Work instructions: From the line containing "Go to the About" down to the final entry below, restate each line word for word.

Input data:
============================================================
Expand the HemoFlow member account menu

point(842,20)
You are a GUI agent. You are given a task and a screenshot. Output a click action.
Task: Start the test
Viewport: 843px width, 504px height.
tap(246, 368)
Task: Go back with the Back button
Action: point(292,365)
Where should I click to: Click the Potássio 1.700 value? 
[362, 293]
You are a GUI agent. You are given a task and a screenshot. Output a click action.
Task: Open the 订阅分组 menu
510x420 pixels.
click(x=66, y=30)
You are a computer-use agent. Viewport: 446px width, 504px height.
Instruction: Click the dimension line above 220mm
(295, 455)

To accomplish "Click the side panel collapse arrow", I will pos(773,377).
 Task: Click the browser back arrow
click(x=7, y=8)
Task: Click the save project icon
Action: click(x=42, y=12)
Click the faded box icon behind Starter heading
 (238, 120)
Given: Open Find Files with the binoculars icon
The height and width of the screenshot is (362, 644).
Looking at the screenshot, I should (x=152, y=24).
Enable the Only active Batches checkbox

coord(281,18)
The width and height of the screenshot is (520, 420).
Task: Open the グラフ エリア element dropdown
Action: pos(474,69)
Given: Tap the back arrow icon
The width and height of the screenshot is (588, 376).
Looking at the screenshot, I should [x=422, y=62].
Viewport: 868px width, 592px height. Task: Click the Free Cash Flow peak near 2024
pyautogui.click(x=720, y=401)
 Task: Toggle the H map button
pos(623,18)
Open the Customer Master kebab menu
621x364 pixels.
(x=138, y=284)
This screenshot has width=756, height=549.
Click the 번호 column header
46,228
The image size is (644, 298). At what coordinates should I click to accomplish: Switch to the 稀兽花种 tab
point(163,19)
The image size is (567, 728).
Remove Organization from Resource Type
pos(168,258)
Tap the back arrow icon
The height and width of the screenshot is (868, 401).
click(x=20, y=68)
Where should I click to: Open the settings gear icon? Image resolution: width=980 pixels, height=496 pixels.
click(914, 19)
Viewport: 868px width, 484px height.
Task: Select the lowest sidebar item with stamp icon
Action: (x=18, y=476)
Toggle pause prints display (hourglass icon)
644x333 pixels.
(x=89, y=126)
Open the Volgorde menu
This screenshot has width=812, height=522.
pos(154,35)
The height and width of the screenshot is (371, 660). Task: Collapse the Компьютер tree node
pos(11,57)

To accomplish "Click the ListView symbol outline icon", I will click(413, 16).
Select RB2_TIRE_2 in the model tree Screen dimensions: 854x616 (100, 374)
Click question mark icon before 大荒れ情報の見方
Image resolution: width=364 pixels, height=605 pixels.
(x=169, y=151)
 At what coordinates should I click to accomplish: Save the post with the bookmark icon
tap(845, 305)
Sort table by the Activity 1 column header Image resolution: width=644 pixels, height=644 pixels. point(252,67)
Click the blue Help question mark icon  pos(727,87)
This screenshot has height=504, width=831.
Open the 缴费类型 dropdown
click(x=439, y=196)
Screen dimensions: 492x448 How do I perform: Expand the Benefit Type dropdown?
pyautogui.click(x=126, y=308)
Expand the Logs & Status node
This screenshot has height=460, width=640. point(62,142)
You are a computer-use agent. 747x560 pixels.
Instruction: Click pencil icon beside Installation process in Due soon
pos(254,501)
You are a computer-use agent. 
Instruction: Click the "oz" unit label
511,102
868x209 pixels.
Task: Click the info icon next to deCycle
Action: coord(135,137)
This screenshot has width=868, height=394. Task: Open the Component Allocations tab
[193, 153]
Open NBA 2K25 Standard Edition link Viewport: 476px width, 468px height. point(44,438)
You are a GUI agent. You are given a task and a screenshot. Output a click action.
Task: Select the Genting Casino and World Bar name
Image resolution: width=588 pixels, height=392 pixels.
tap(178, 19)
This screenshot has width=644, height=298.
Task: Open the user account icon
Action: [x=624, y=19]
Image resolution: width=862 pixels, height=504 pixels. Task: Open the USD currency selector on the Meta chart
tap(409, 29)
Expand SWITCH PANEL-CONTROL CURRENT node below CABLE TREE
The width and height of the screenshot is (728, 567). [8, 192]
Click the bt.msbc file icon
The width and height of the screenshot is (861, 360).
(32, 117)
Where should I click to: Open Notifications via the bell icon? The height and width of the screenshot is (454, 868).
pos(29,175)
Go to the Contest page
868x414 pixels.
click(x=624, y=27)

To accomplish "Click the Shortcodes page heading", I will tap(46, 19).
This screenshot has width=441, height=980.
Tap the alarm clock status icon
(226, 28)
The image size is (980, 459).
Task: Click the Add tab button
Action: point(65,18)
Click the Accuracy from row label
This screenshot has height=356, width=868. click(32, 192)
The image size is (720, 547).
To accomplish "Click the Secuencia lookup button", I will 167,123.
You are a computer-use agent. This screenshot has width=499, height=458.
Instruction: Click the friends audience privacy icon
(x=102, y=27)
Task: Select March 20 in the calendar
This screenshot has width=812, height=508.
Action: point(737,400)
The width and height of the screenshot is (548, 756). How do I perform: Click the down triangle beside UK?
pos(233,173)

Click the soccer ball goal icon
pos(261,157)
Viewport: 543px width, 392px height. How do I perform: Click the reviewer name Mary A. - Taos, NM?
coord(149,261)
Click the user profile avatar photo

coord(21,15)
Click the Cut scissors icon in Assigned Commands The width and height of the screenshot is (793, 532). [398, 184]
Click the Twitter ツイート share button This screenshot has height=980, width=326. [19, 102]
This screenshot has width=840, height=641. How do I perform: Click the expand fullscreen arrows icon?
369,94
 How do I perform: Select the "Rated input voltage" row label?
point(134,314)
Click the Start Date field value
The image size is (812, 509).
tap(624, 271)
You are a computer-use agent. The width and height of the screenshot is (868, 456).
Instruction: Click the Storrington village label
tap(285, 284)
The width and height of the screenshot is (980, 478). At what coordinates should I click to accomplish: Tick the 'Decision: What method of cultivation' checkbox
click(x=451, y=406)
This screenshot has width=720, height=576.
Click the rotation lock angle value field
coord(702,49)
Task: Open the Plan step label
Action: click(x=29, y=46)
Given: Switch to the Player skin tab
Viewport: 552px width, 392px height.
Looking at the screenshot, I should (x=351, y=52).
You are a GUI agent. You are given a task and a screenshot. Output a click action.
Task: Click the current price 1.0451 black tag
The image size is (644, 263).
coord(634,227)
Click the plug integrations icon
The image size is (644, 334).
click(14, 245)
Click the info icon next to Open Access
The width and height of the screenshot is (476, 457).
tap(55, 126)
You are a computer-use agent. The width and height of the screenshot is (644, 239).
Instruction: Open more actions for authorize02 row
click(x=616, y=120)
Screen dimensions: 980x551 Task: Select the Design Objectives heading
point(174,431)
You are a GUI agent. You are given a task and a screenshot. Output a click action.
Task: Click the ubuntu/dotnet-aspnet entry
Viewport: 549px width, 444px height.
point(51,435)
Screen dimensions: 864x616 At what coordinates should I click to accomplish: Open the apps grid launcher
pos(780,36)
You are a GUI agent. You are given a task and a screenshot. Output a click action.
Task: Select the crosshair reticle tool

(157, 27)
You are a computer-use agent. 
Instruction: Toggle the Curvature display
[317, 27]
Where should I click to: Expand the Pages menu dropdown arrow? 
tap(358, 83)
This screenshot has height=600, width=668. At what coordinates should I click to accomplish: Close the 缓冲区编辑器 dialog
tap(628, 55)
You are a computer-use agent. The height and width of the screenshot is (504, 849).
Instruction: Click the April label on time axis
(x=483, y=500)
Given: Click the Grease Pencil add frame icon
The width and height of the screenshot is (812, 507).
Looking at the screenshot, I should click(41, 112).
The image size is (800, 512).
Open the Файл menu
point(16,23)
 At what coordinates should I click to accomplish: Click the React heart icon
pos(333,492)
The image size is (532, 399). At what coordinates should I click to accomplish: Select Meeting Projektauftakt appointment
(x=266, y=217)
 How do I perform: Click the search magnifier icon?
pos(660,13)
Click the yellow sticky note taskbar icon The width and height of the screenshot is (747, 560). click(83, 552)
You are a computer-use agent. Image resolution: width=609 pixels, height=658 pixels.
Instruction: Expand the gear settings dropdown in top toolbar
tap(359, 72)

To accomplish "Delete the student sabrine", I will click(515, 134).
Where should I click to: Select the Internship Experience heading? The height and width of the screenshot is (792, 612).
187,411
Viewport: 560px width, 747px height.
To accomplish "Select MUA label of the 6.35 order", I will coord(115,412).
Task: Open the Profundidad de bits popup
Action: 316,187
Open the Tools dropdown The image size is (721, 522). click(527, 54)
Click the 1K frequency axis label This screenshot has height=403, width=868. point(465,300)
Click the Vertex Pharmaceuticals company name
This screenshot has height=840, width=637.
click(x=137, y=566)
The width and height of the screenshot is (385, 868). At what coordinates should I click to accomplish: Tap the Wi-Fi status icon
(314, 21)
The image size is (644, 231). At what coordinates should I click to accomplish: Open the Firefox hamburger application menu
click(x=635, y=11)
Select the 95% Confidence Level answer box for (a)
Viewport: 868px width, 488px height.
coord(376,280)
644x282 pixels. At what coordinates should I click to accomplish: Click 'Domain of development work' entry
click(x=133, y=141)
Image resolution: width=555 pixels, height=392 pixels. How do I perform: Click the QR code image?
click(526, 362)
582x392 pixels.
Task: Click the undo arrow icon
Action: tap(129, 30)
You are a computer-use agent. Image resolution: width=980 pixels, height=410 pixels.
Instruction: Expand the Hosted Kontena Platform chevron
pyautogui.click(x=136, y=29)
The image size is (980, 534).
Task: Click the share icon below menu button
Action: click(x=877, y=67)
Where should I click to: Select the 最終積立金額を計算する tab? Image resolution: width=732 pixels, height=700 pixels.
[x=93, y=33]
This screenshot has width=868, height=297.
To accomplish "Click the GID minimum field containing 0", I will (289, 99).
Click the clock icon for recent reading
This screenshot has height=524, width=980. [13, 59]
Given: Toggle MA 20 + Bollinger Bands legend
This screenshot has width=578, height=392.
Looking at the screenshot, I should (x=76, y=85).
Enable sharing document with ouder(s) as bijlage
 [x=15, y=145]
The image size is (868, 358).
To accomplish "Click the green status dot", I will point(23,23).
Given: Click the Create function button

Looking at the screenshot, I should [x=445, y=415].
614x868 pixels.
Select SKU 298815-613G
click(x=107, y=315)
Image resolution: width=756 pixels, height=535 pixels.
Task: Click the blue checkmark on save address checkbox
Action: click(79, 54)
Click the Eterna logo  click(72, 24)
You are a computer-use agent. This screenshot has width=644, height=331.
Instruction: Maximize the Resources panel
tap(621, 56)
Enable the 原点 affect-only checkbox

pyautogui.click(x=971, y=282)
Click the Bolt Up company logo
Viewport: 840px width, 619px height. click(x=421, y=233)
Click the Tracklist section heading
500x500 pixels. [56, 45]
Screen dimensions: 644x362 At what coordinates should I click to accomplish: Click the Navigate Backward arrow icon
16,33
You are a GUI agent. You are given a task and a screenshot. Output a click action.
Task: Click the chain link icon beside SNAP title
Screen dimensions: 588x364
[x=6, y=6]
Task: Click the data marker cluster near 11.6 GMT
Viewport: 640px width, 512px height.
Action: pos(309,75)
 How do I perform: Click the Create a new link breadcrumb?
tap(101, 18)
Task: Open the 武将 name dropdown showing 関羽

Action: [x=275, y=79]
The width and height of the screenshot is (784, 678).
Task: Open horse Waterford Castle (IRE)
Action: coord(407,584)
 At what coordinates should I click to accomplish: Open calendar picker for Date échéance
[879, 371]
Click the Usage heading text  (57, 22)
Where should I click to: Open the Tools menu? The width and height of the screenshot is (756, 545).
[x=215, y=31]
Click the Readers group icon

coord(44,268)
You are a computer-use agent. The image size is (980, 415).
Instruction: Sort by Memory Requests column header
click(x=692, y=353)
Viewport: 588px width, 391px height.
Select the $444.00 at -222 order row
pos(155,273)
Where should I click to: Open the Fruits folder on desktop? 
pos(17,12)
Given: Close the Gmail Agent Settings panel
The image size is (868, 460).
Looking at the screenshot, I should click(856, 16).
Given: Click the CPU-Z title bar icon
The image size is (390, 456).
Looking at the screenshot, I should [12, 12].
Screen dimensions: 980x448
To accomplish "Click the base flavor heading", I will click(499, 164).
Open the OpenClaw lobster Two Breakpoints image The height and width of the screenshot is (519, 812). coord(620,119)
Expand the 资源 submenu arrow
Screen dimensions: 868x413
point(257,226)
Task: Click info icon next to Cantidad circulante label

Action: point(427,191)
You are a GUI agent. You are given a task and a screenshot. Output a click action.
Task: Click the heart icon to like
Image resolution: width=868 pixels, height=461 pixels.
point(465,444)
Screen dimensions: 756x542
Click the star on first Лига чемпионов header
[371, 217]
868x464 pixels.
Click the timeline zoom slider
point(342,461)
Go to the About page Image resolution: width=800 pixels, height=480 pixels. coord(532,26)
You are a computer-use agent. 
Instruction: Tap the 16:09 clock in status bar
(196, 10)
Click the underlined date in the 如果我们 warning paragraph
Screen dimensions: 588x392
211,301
============================================================
Written response:
Go to the About page Image resolution: width=800 pixels, height=480 pixels. coord(532,26)
You are a computer-use agent. 
Instruction: Tap the 16:09 clock in status bar
(196, 10)
Click the underlined date in the 如果我们 warning paragraph
Screen dimensions: 588x392
211,301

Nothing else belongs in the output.